Many years ago, my dear friend Gerry Bordman published AMERICAN MUSICAL THEATRE, the nearest thing to a reference book on the subject up to that time, and launched me into my first book BRITISH MUSICAL THEATRE. My title was more apt than his, for I dealt not only with London productions, but with those from all parts of the British Isles. He, alas, dealt only with New York. Richard Norton subsequently provided a splendid three-volume companion to AMT, which is now the basic reference in the field. For New York. But no author or publisher has, to my knowledge, chronicled the mass of musical-theatre activity which went on in America in the 19th and early 20th century. It would be a huge job, but so much more worthwhile than the repeated quasi-histories and multiple musings of much-mused-over musicians that the publishing world largely gives us in the 21st century. And, before anyone says 'Why don't YOU do it?', I would plead that I am in 'the twilight of my life, the evening of my days' and I have done my dash. However ...
I can't stop myself from being interested in the shows which were produced and played in the other states of the USA, and this week e-bay threw up some delicious ephemera ... so here I go!
THE COUNTESS COQUETTE
The hardest working person on this show seems to have been the press rep, or whoever invented the stories surrounding its birth and production.
History and the press papers don't reveal who invented Countess Coquette. It was launched on Terre Haute, Indiana in December 1912, under the management of Arthur Grant Delamater (1871- ?), a doggedly small-time producer from the 1890s (In Greater New York, Beverly of Graustark, Freckles) who preached morality, and the Metropolis Opera Inc syndicate, whose name had headed the bills for the preceding My Cinderella Girl. Mr Delamater's cries of 'clean' would have carried more weight had he paid his bills, and been a little more transparent about his productions. The 'clean' piece he mounted here carried the title of the slightly scandalous play presented in New York by Alla Nazimova. He survived in show-business for over half a century, latterly working for F C Whitney.
Anatol Friedlander, a young composer of light music who would have a longish period as a songwriter and girlie producer, was credited with the music to the eighteen songs and Melville Alexander the lyrics, and the book was said to be taken from the French of Marcel or Marcelle Janvier or Javrière. It was variously advertised as a musical comedy, a musical farce, an opéra-comique, a 'Parisian operetta', 'from the Porte Saint-Martin', 'a musical farce with music' and said equally variously to have had a two-year run in Paris, to have never been seen in New York or Chicago, to be a 'Broadway success', 'a success in the East', to be 'the laughing hit of Europe' (My Cinderella Girl had been advertised as 'the laughing musical sensation of the century'), 'heading to four weeks in Chicago'. Later it was said to have been adapted from the French by one Erika Gulfstrom.

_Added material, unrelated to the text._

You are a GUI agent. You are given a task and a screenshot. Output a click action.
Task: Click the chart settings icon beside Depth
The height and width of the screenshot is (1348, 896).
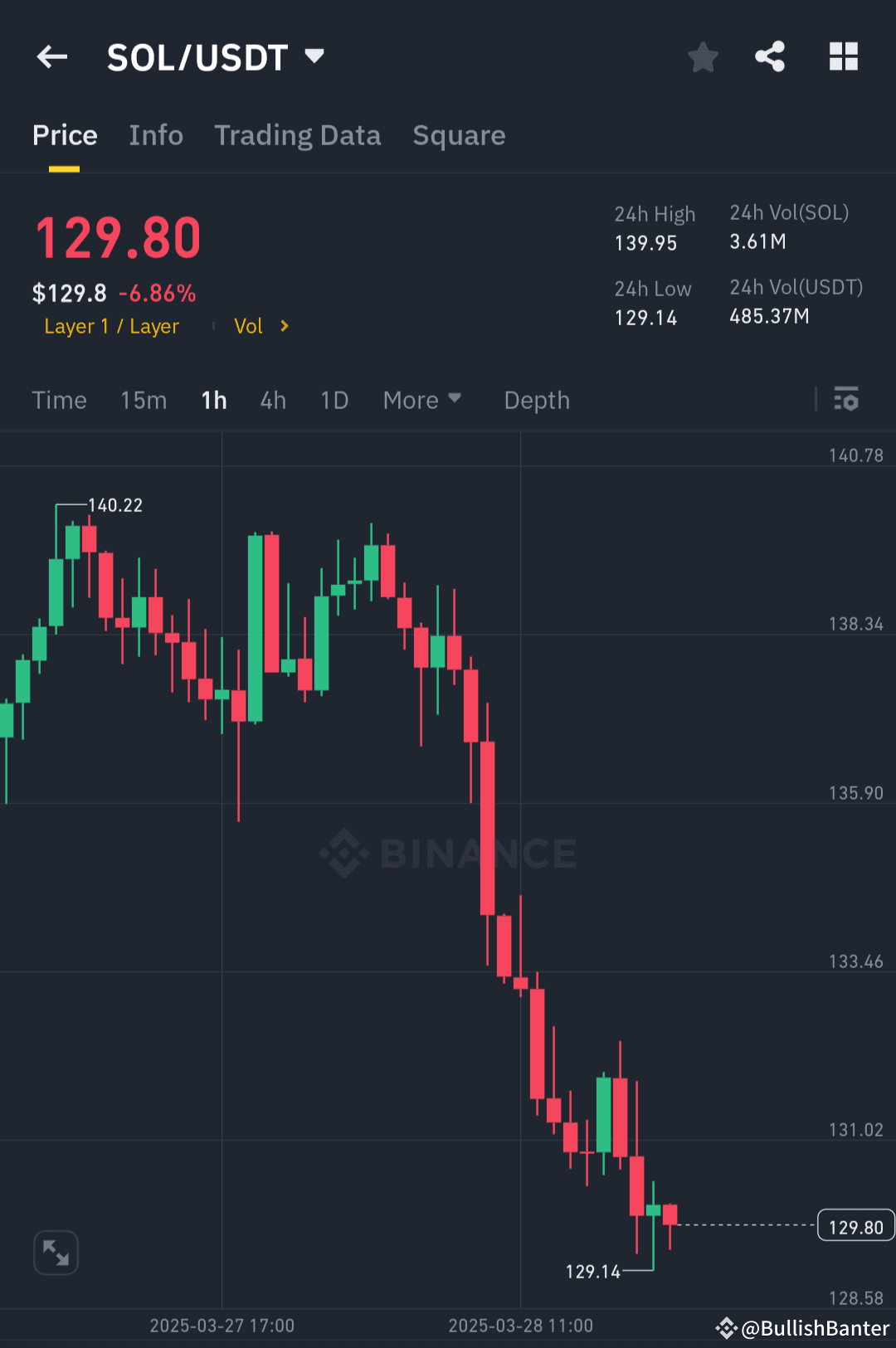pyautogui.click(x=846, y=400)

Was it? I suspect not. I really don't believe in Mons or Mlle Janvier. Or Fröken Gulfstream. I think this was someone's attempt to produce another Alma, where do you live?, a seminal and hugely successful 'French' musical comedy by Adolf Philipp. Alma had been presented as being written by Paul Hervé and Jean Briquet. It was, of course, entirely the work of the German Mr Philipp. But the French names added what America saw as spice to the tale. Was this an attempt to follow the same path? I suspect as much.
The genuine critics had no chance against Mr Press Agent's showers of self-contradictory puff paragraphs, with which the papers of Iowa, Kansas, Illinois et al filled their columns. But it didn't work. The piece -- dubbed 'mildly diverting in some spots and tiresome in others -- made it through some three months -- far from Broadway, or even Chicago -- and folded in Ann Arbour, Michigan in April.
THE KISSING GIRL
This show had rather more firepower behind it. Producer Harry Frazee, Liverpudlian librettist Stan Stange at the end of a memorable career including, most recently, the megahit English version of The Chocolate Soldier, while the songwriters were the hugely proven Harry von Tilzer and Vincent Bryan. In retrospect, it was a strange combination. Stange's greatest successes had been with musicals at the substantial 'comic opera' end of the genre, von Tilzer was known as a popular song and dance writer. It could have worked .. but Tilzer had a 0-4 record in the theatre (The Pan American Girl for Al Shean, A Jolly Baron, In New York Town, The Circus Man) ...
For Tilzer see https://ragpiano.com/comps/hvntlzr.shtml
The cast, too, was more than respectable. Amelia Stone, a proven light opera prima donna, Polish leading man Armand Kalisz, Joe C Miron and as a feature a rather remarkable dancer who called herself Mlle Vanity and was said, improbably, to come from Australia.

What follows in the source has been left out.